'''
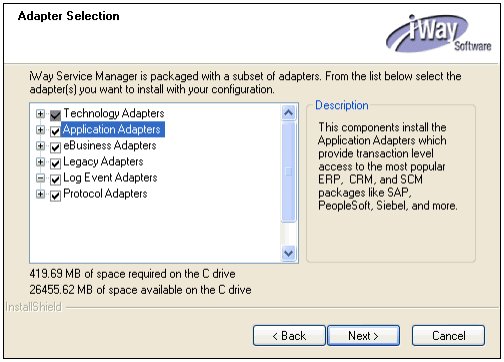Uncheck the Log Event Adapters checkbox
This screenshot has width=504, height=362.
coord(55,179)
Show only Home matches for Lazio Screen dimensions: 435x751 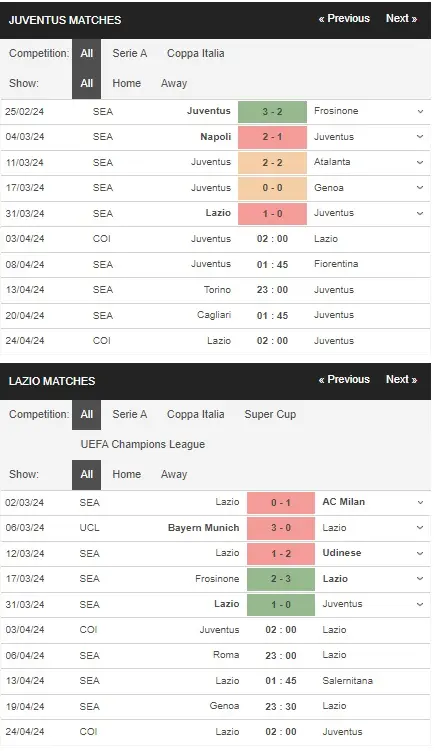[126, 474]
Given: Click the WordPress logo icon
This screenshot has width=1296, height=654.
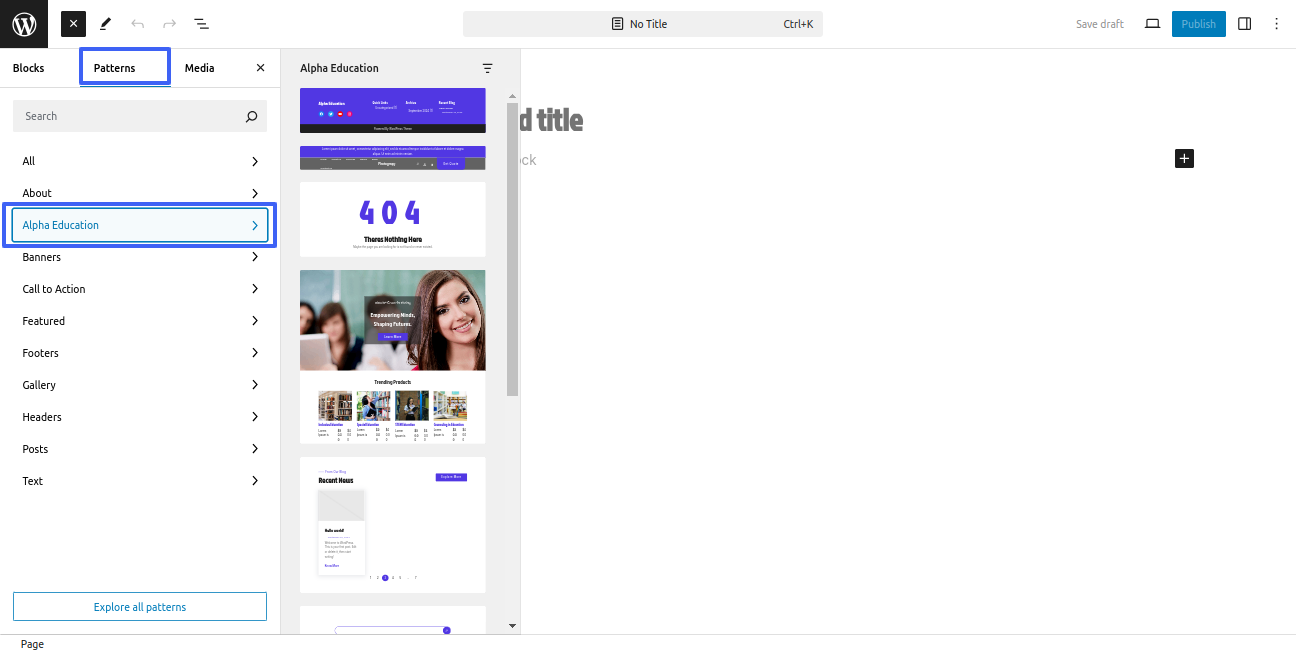Looking at the screenshot, I should [x=24, y=24].
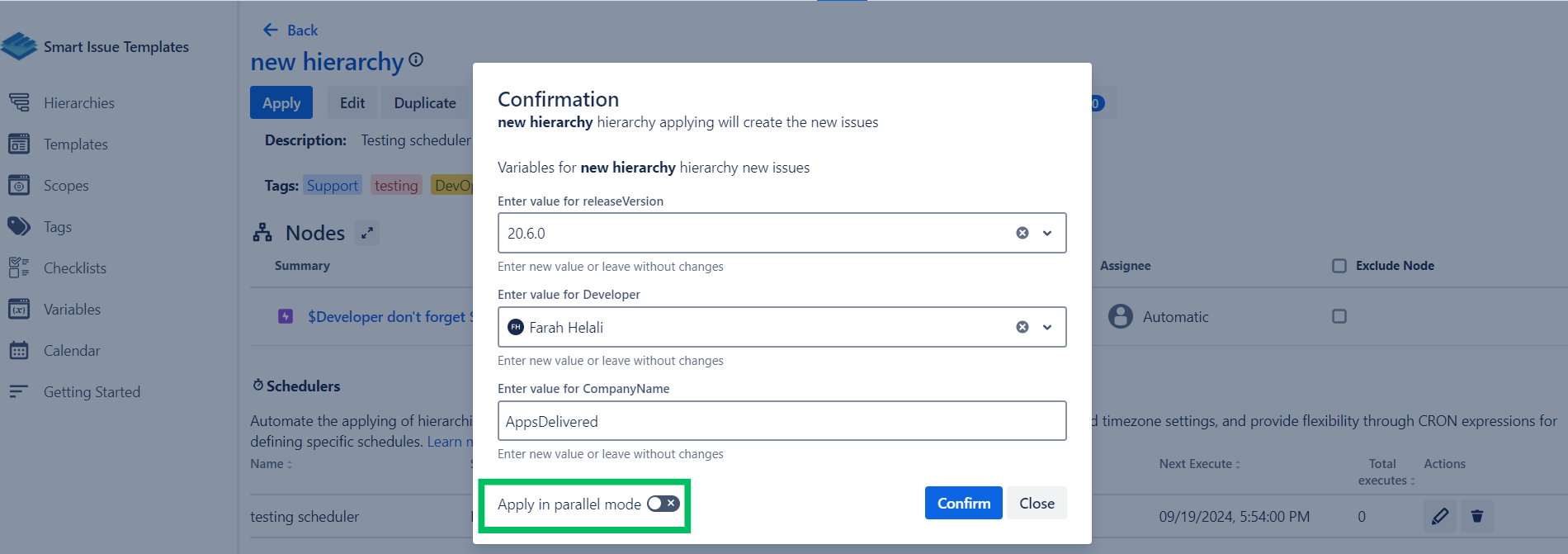Image resolution: width=1568 pixels, height=554 pixels.
Task: Click the info icon beside new hierarchy title
Action: tap(416, 59)
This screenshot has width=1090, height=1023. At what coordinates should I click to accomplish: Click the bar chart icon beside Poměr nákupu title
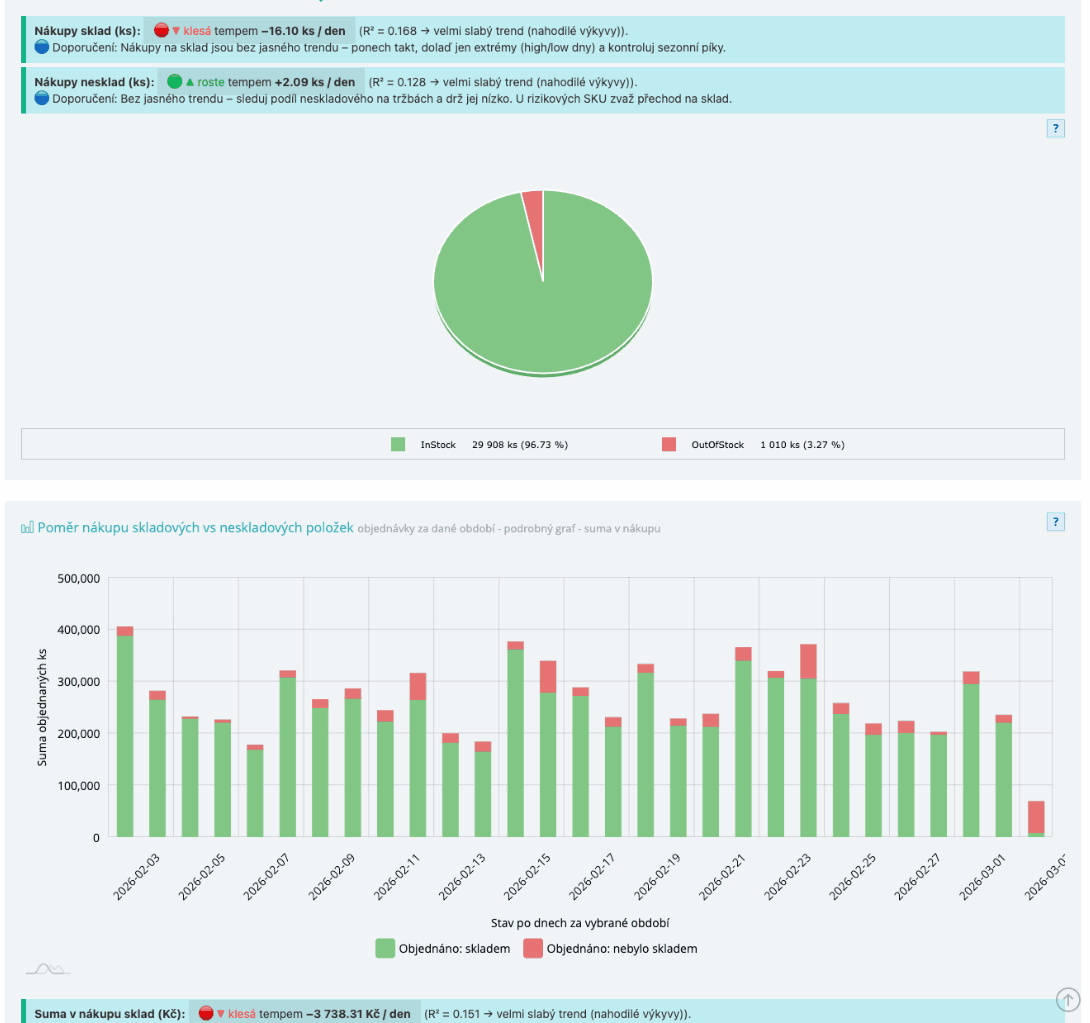coord(27,528)
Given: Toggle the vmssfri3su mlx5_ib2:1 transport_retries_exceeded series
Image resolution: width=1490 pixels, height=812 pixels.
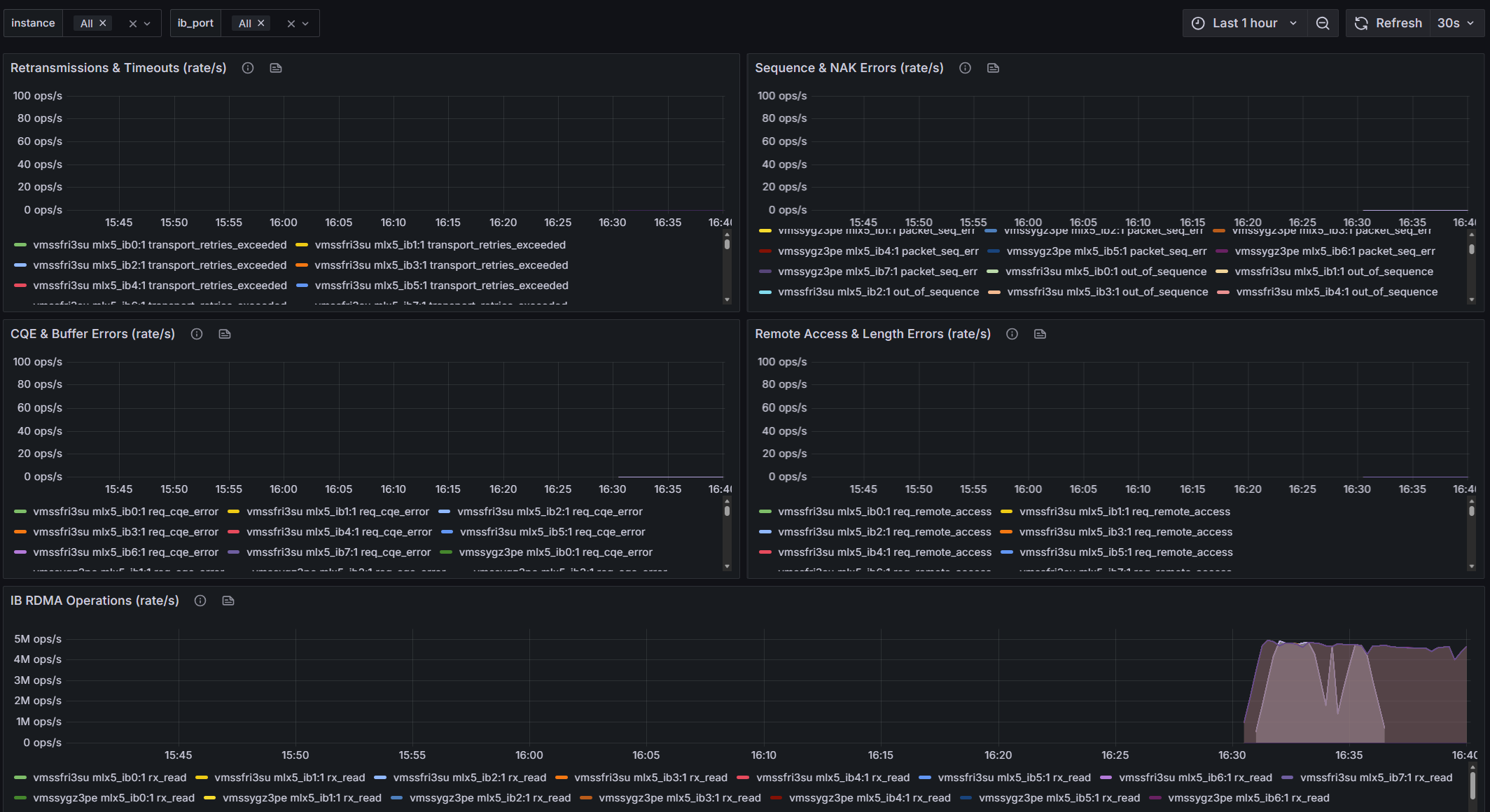Looking at the screenshot, I should pos(160,265).
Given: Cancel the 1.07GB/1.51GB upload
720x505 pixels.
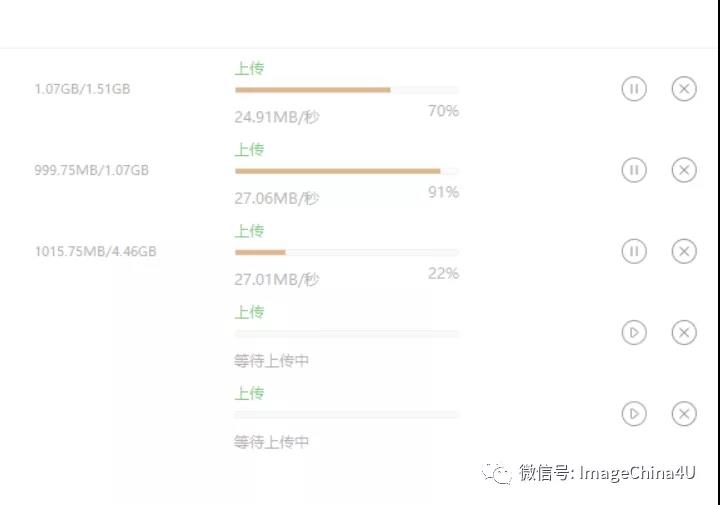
'''
Write out the records word for word, beginning with the line that contains "Given: Click the WordPress logo icon" and continuing through the end of the records, with the pictures left out.

(OUTPUT BELOW):
Given: Click the WordPress logo icon
This screenshot has width=1296, height=654.
Looking at the screenshot, I should [x=24, y=24].
Image resolution: width=1568 pixels, height=554 pixels.
Task: Click the info icon beside new hierarchy title
Action: tap(416, 59)
This screenshot has width=1090, height=1023. At what coordinates should I click to accomplish: Click the bar chart icon beside Poměr nákupu title
coord(27,528)
Given: Toggle the vmssfri3su mlx5_ib2:1 transport_retries_exceeded series
Image resolution: width=1490 pixels, height=812 pixels.
Looking at the screenshot, I should pos(160,265).
Given: Cancel the 1.07GB/1.51GB upload
720x505 pixels.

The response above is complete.